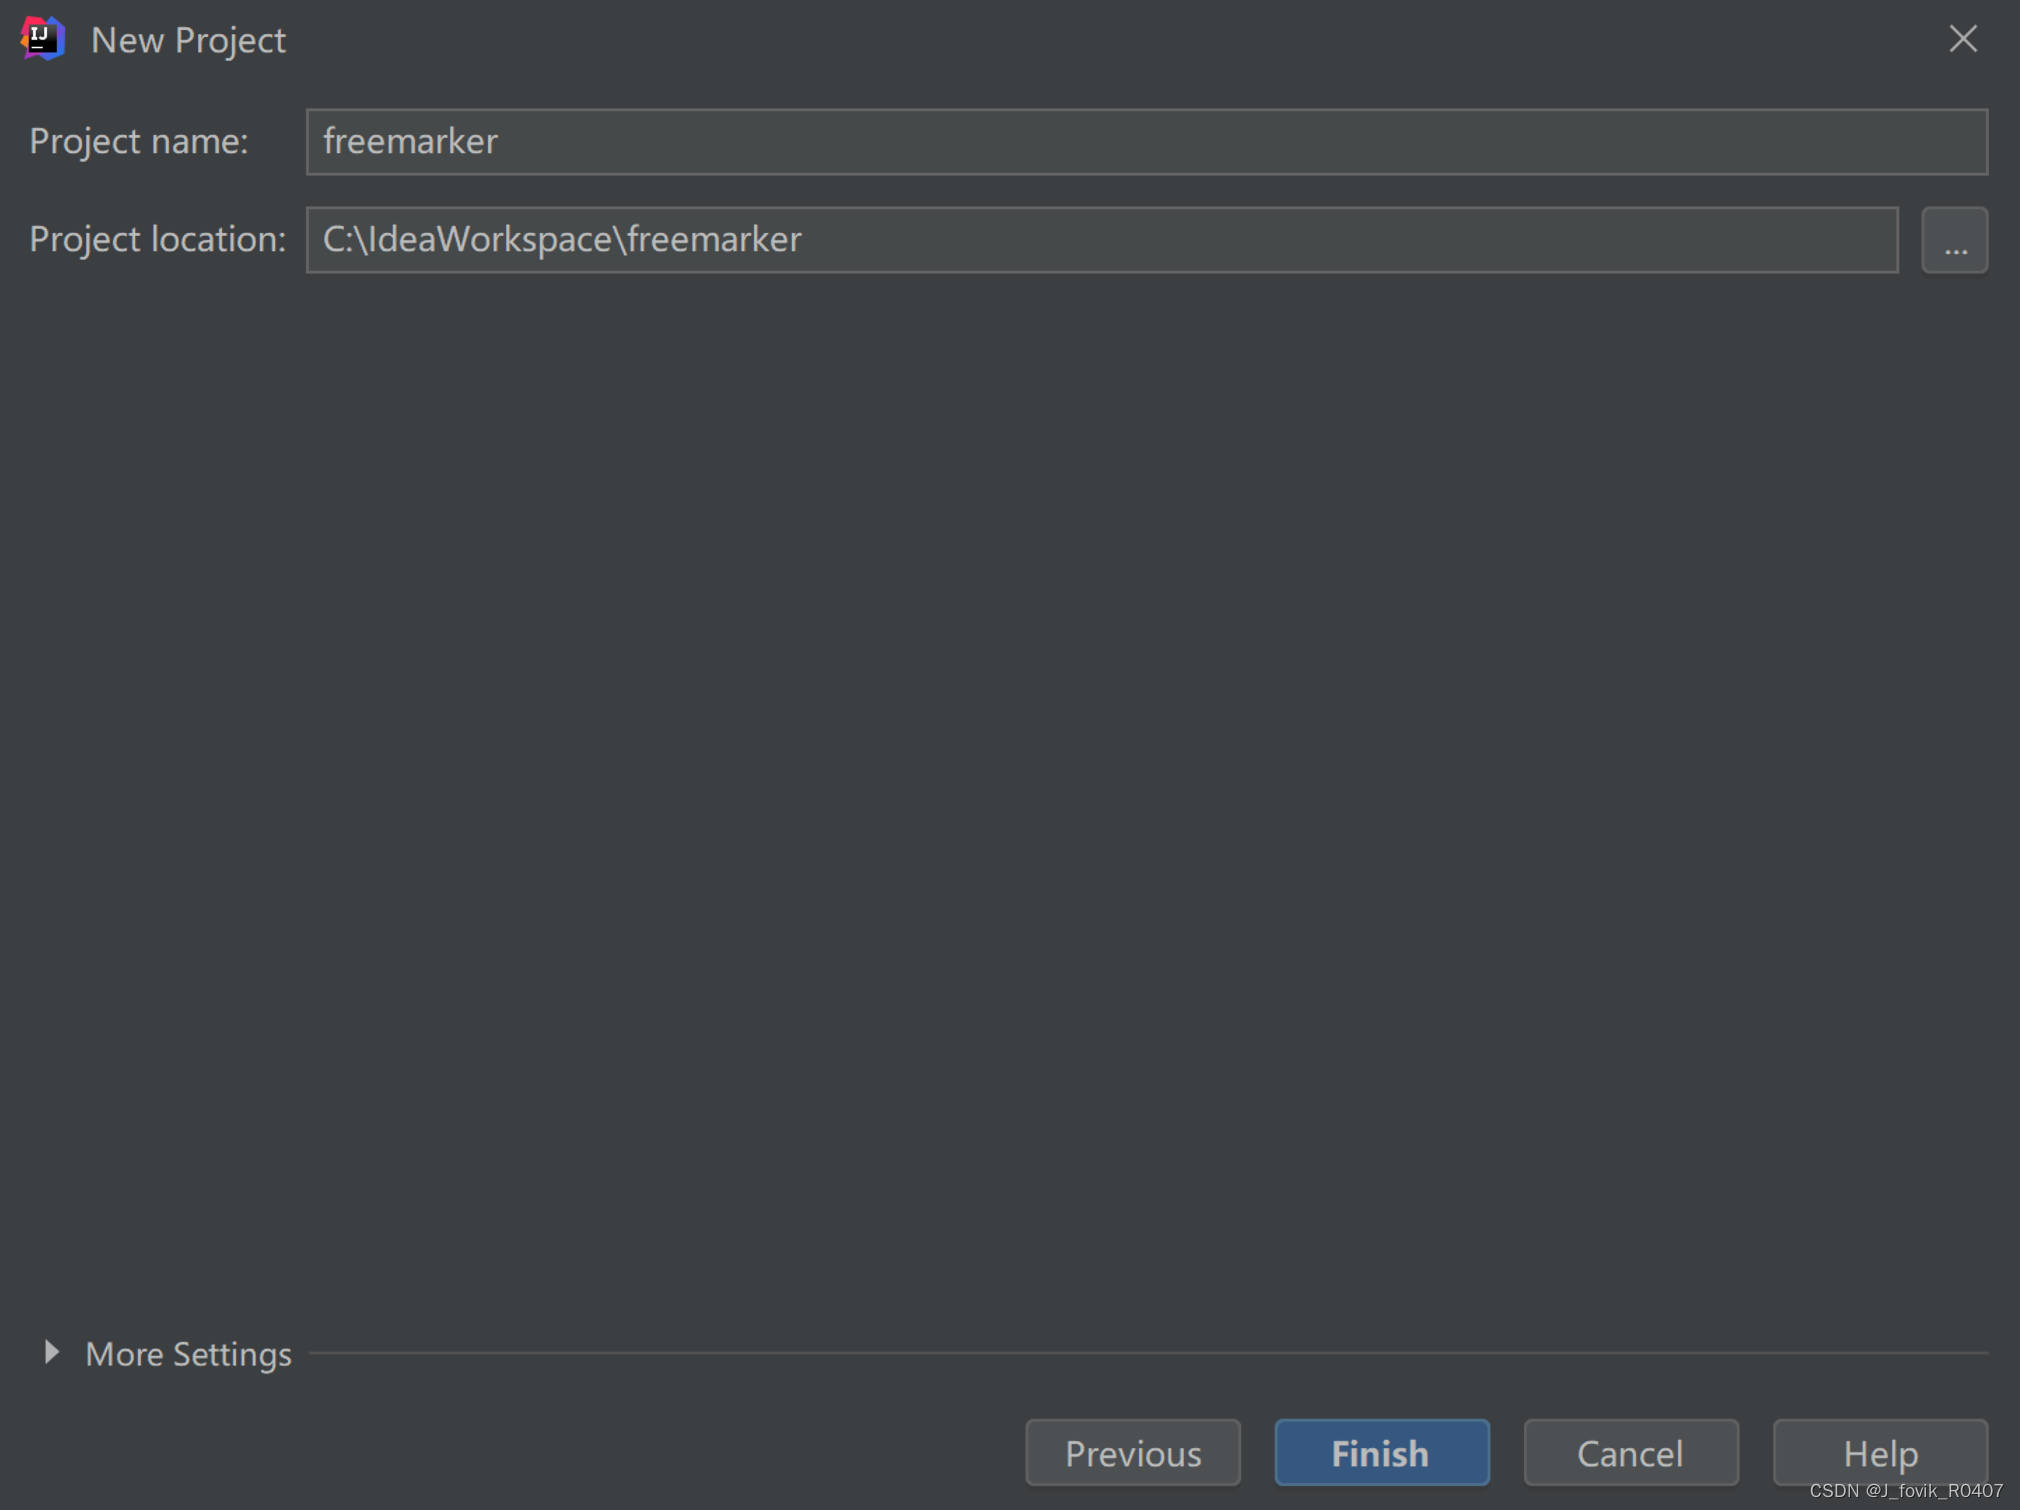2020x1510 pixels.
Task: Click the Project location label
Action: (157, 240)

:::

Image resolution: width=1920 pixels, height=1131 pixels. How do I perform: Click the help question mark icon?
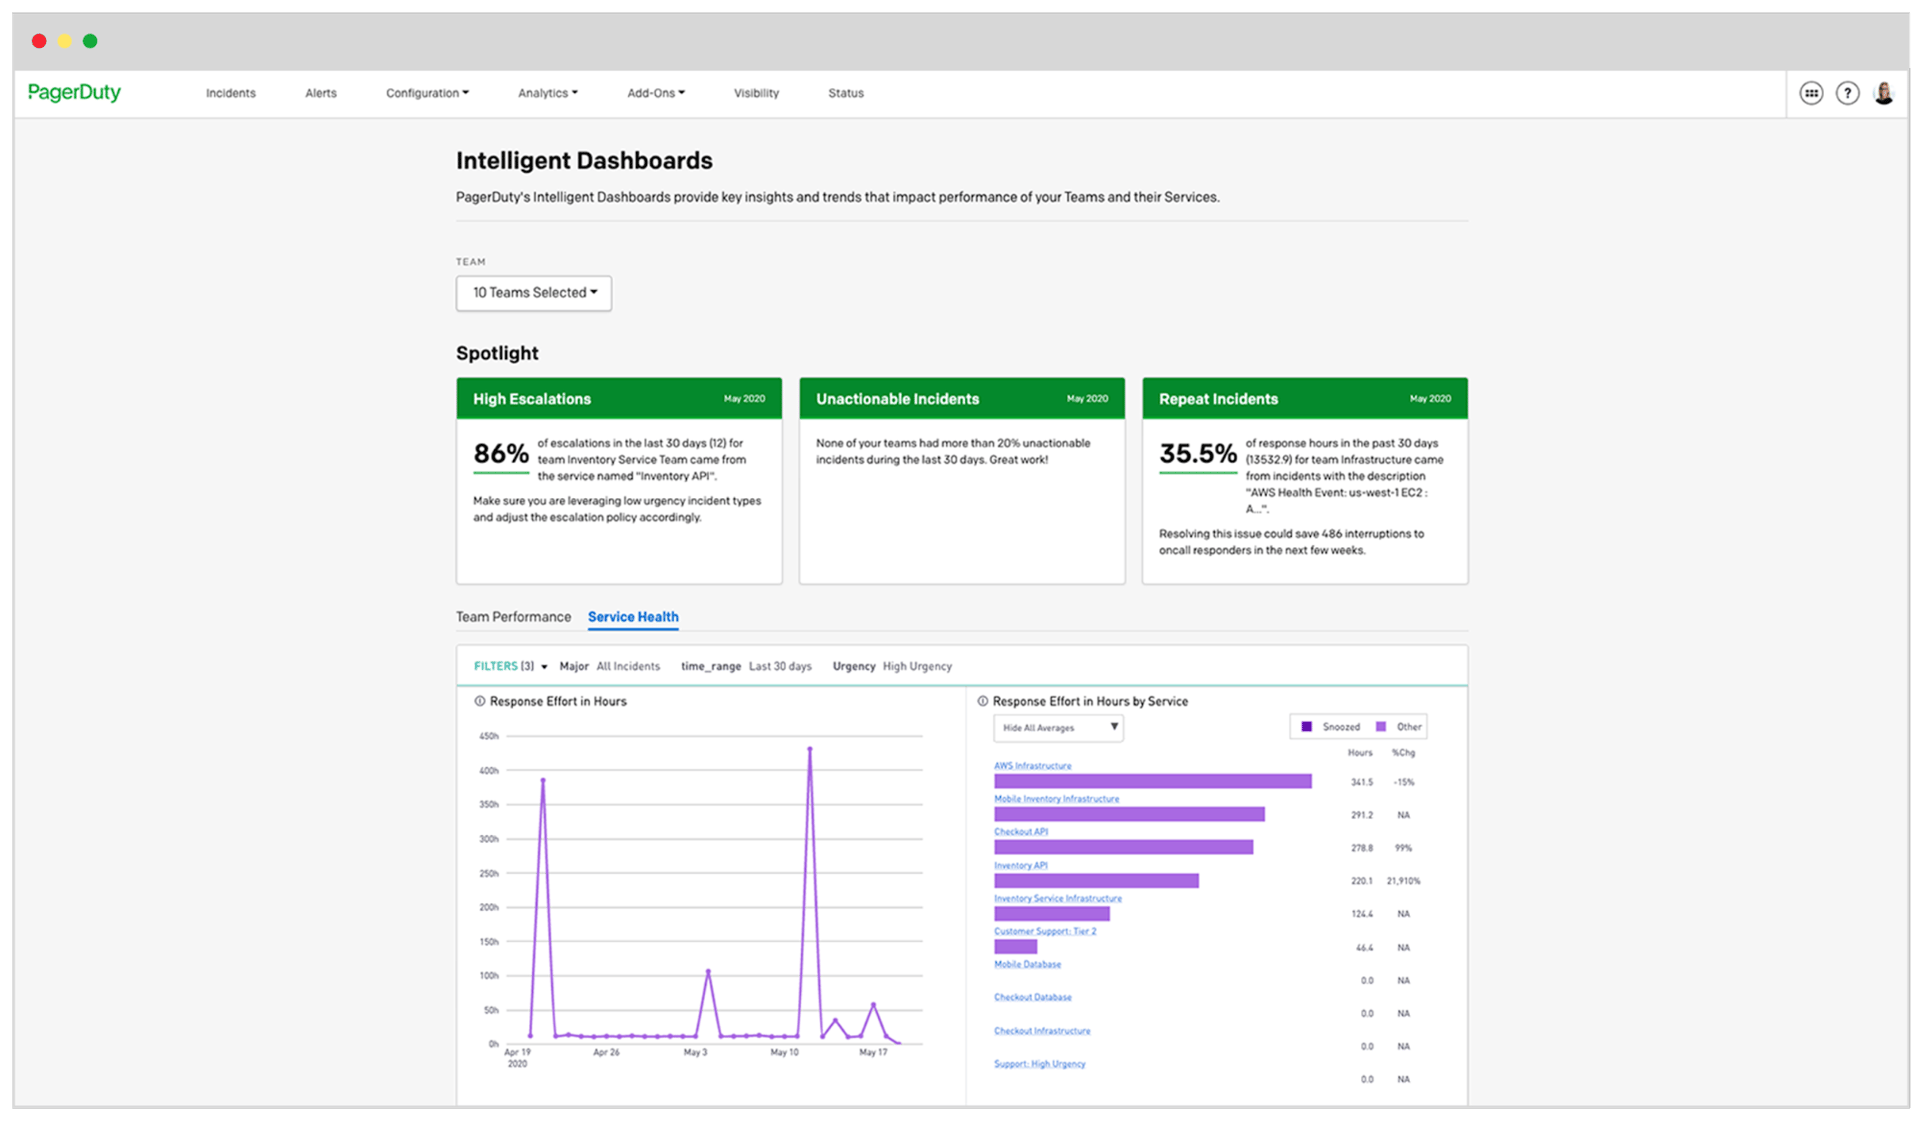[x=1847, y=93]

:::

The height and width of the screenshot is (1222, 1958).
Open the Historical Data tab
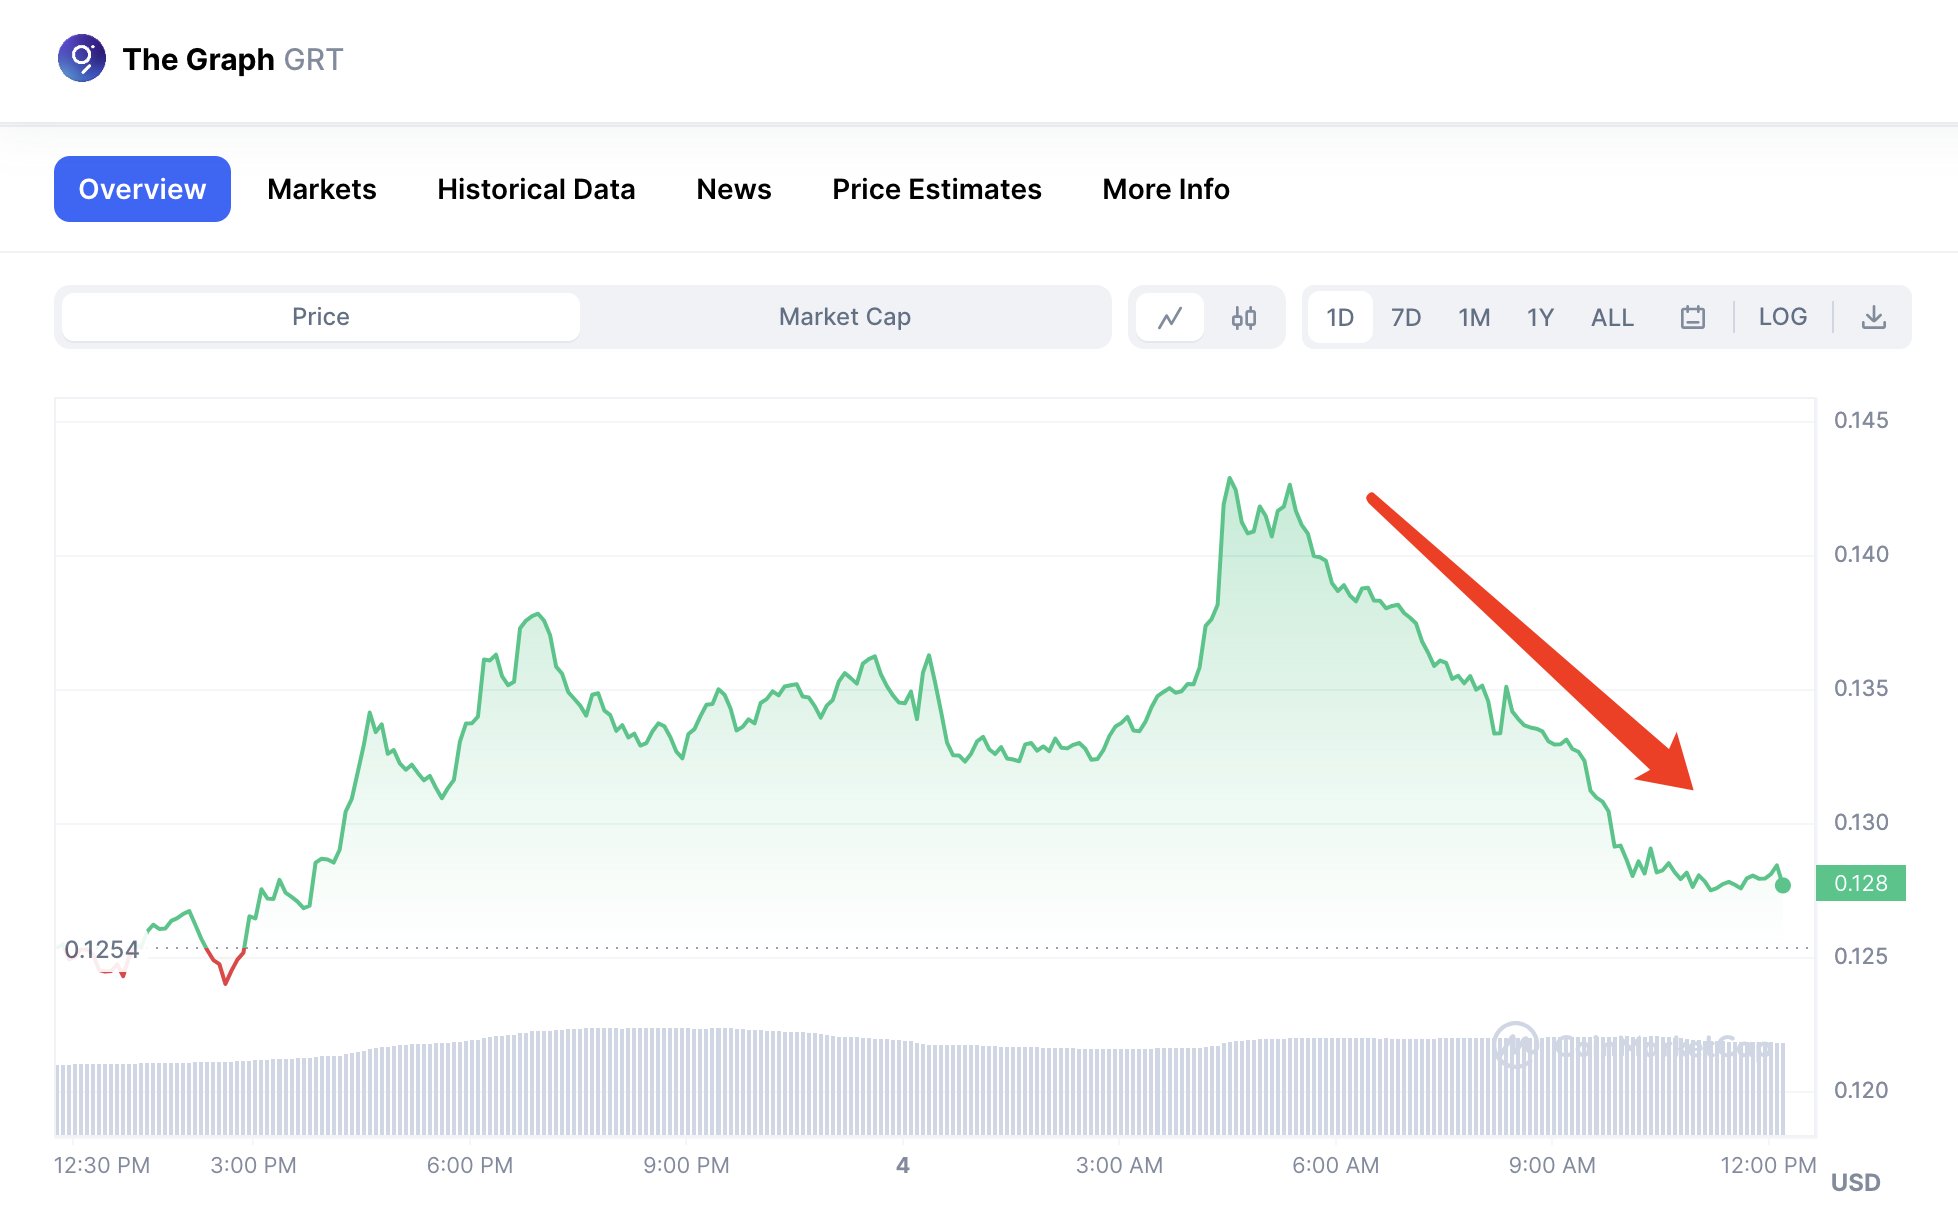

:::

What this task involves ▸ Every line above from the line with "The height and" to the line with "Open the Historical Data tab" is wanted, ends included; write them out exactly and add no other line.

Task result ▸
The height and width of the screenshot is (1222, 1958).
Open the Historical Data tab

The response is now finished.